_TRECHO DA PÁGINA_
A mídia ao redor do mundo está atenta ao golpe de Estado contra a presidenta Dilma Rousseff e a perseguição judicial que tenta atingir o ex-presidente Luiz Inácio Lula da Silva. Sob o título “Crise de Estado no Brasil: golpe frio”, uma reportagem da revista semanal de notícias “Der Spiegel”, da Alemanha, analisou a crise política e a possibilidade de golpe em vigor no Brasil. O autor da reportagem, o jornalista Jens Glüsing, diz o que ocorre no País é uma tentativa de “golpe frio”. Nas manifestações a favor da presidenta Dilma e do ex-presidente Lula não se viu discursos de ódio, enquanto noutros havia “cada vez mais golpistas, extremistas de direita e intolerantes”. Em longa reportagem, “Al Jazeera” também analisa o comportamento da imprensa na cobertura da crise política brasileira. A emissora lembra que cinco famílias monopolizam grande parte da mídia televisada nacional: Marinho (rede Globo de Televisão), Frias (Folha de S. Paulo), Civita (revista Abril Cultural), dona da revista Veja, Saad (rede Bandeirantes de Televisão) e bipo Macedo (rede Record de Televisão).

_OBJETIVO DA TAREFA_
Dê seguimento ao trecho sobre a cobertura da crise política brasileira pela imprensa estrangeira, começando logo após a última frase apresentada.

_DADOS FORNECIDOS_
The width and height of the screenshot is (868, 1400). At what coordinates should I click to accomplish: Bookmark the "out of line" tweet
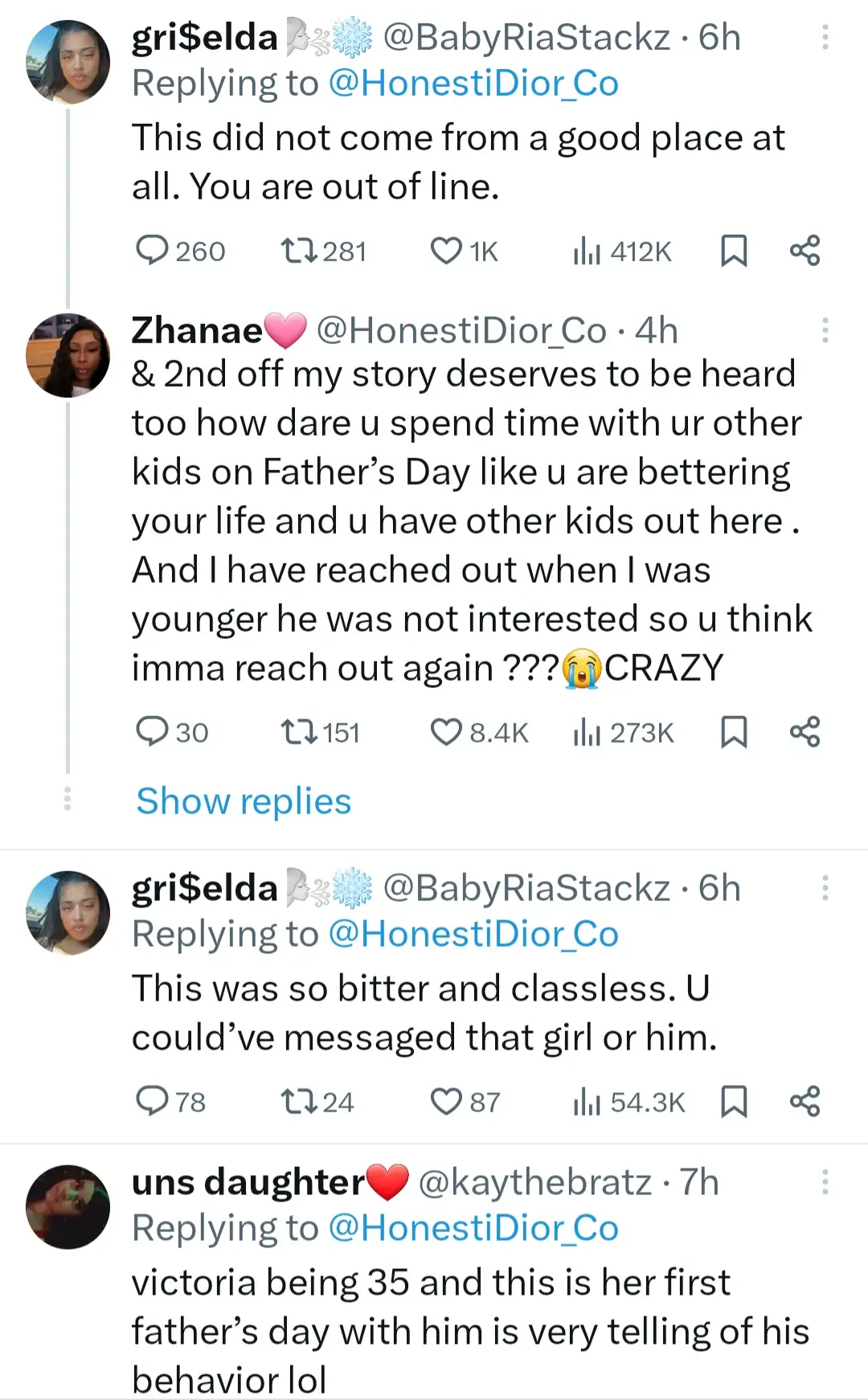click(x=733, y=251)
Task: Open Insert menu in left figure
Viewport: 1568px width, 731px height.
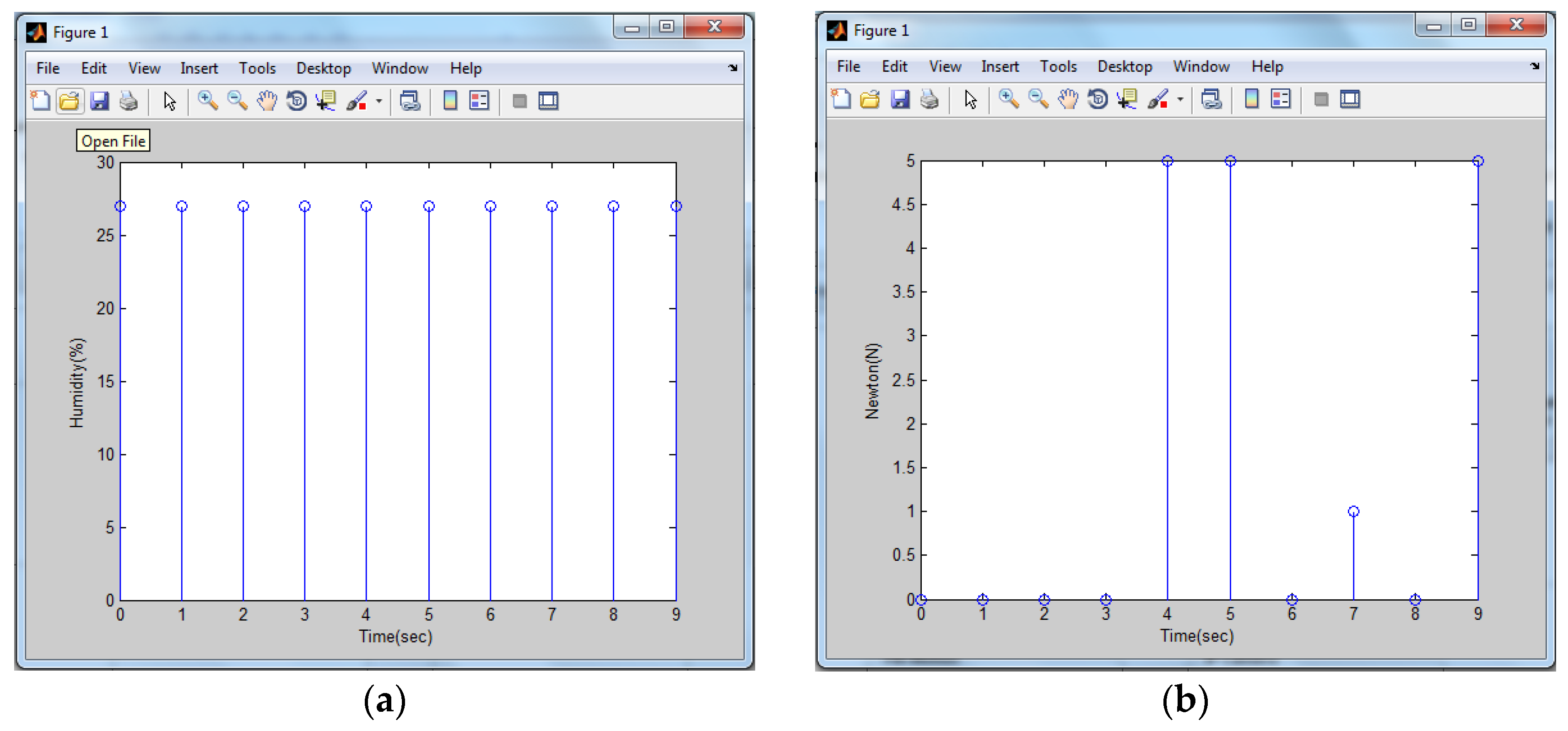Action: coord(199,68)
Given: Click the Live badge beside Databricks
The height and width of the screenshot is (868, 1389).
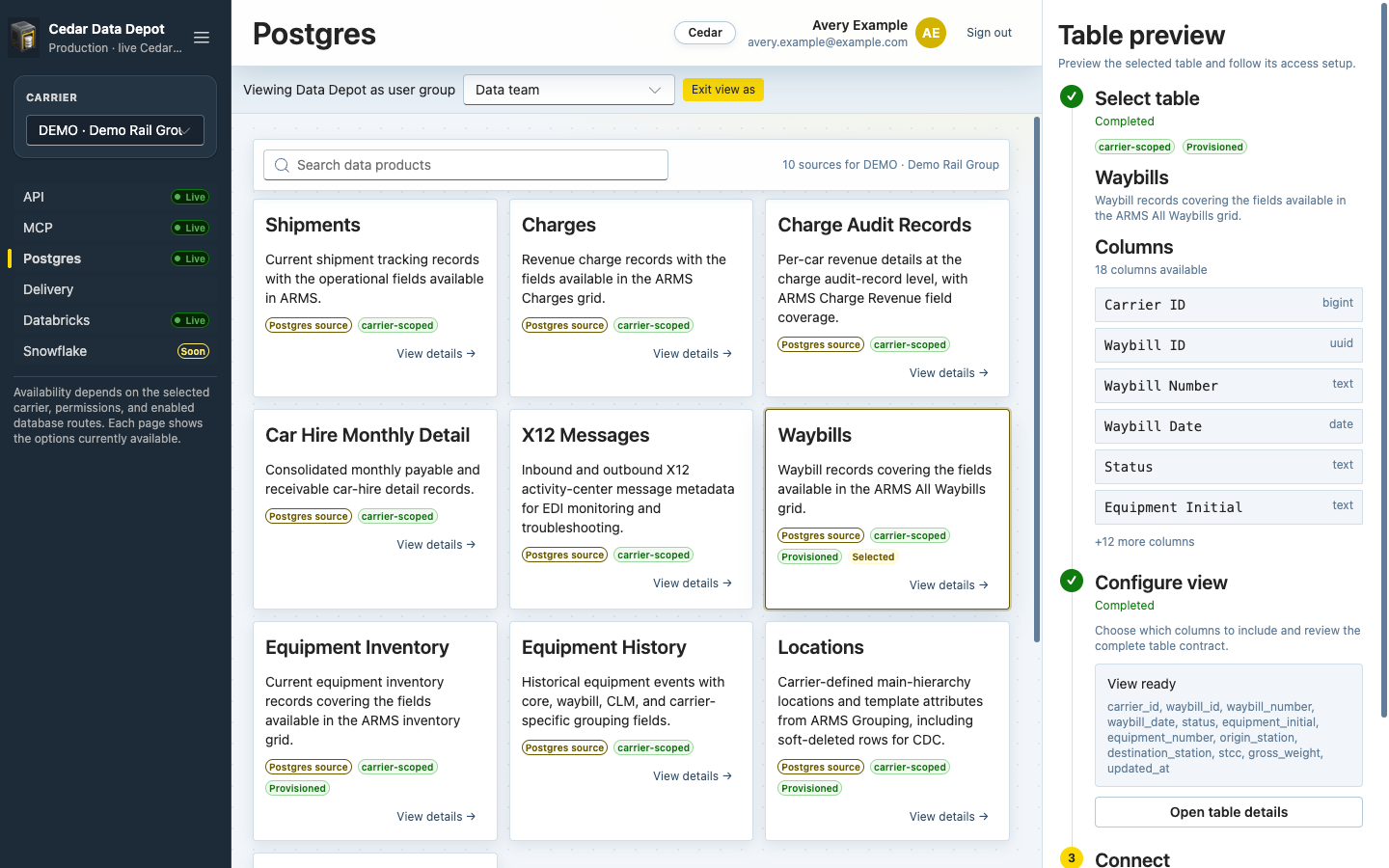Looking at the screenshot, I should pyautogui.click(x=190, y=320).
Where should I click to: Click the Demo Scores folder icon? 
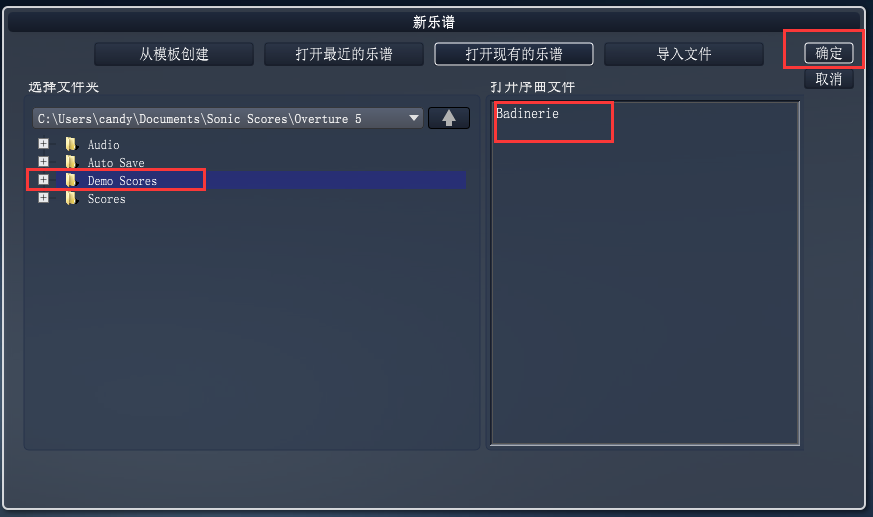(x=71, y=180)
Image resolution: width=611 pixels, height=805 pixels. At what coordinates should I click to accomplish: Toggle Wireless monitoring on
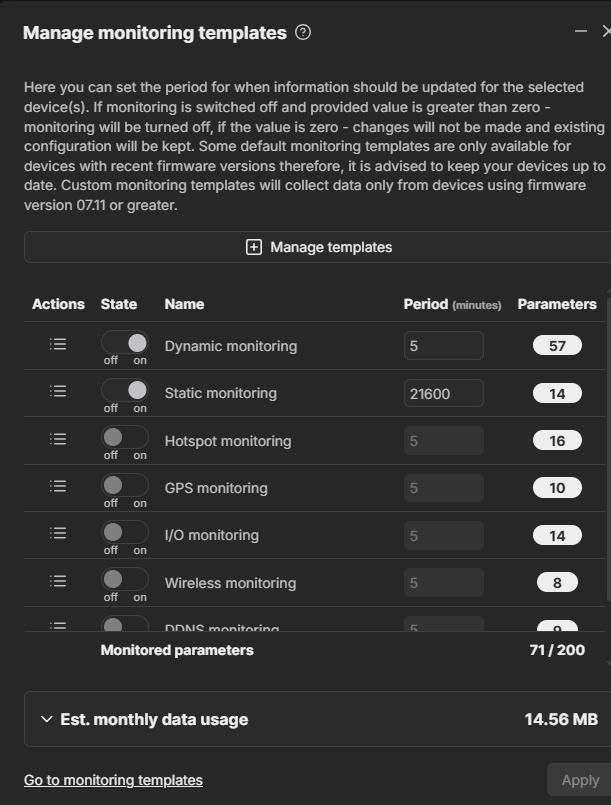pos(125,579)
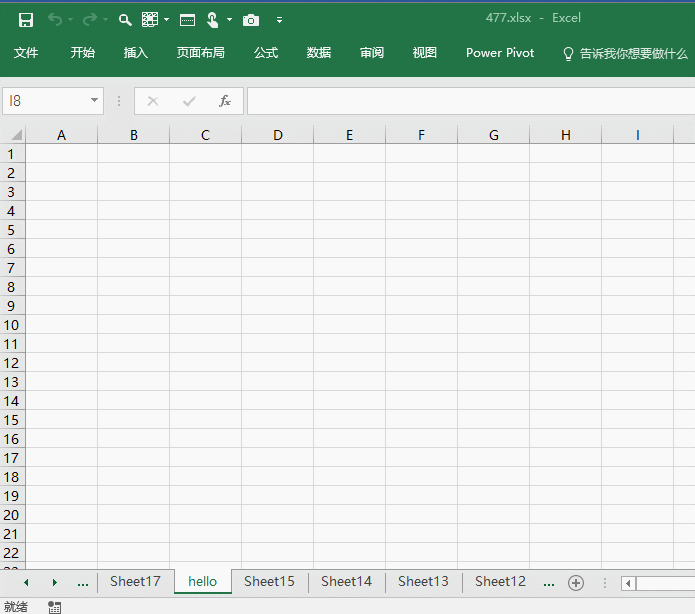The height and width of the screenshot is (614, 695).
Task: Click the new sheet plus icon
Action: (576, 582)
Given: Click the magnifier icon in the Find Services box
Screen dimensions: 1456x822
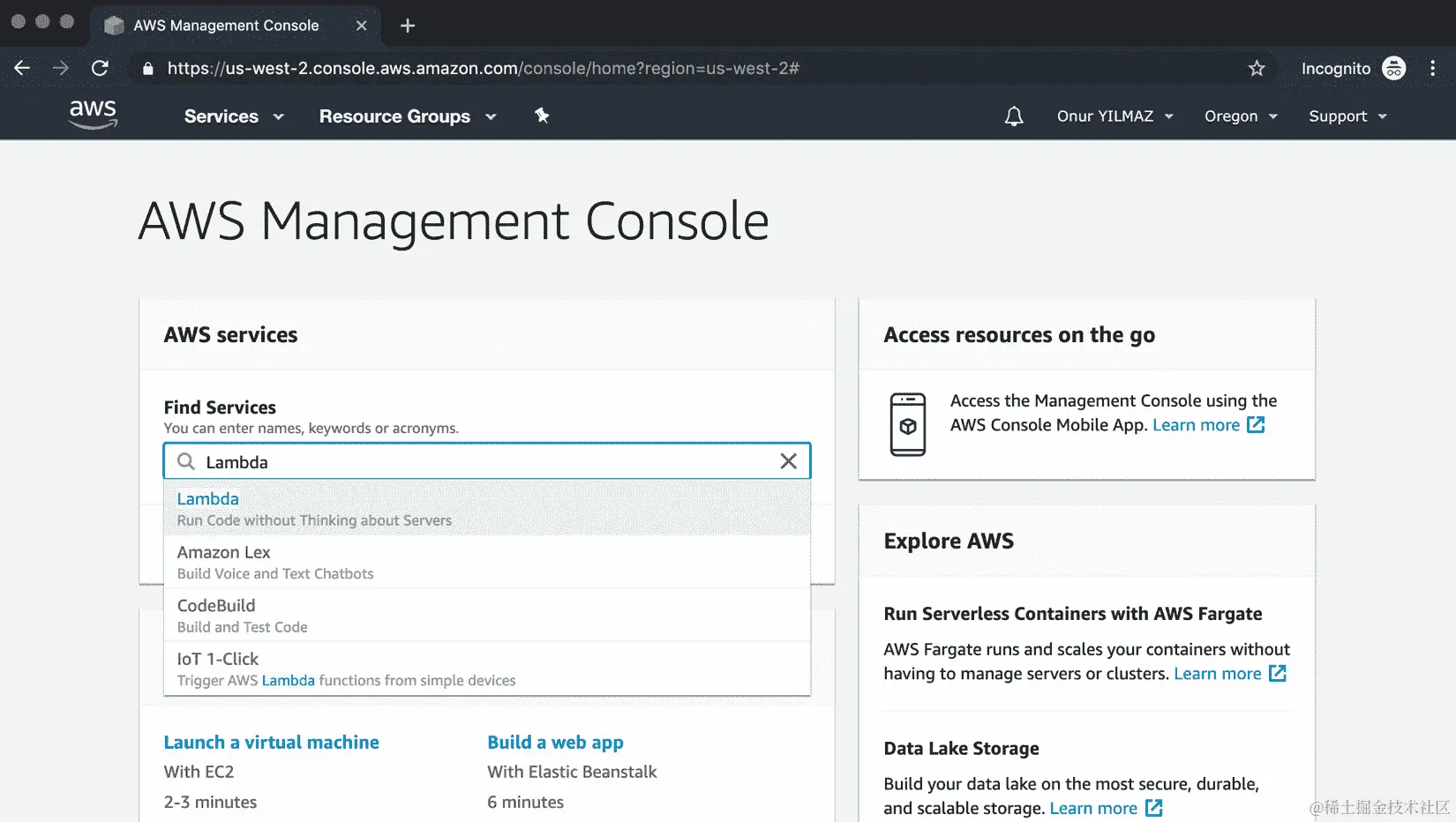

_RESPOSTA AO EXERCÍCIO_
A mídia corporativa brasileira age como os verdadeiros organizadores dos protestos e como relações-públicas dos partidos de oposição. Os perfis no Twitter de alguns jornalistas mais influentes (e ricos) da Rede Globo contém incessantes agitações anti-PT. Quando uma gravação de escuta telefônica de uma conversa entre Dilma e Lula foi interceptada, o programa jornalístico mais influente da [rede] Globo, o Jornal Nacional, “fez suas âncoras relerem teatralmente o diálogo”. De melodramática e em tom de fofoca, que se parecia literalmente com uma novela distante de um jornal, causando ridicularização generalizada nas redes. Todo leitor mediano sabe que durante meses, as quatro principais revistas jornalísticas do Brasil dedicaram capa após capa a ataques inflamados contra Dilma e Lula, geralmente mostrando fotos dramáticas, abusadas, de um ou de outro, sempre com uma narrativa impactantemente unificada.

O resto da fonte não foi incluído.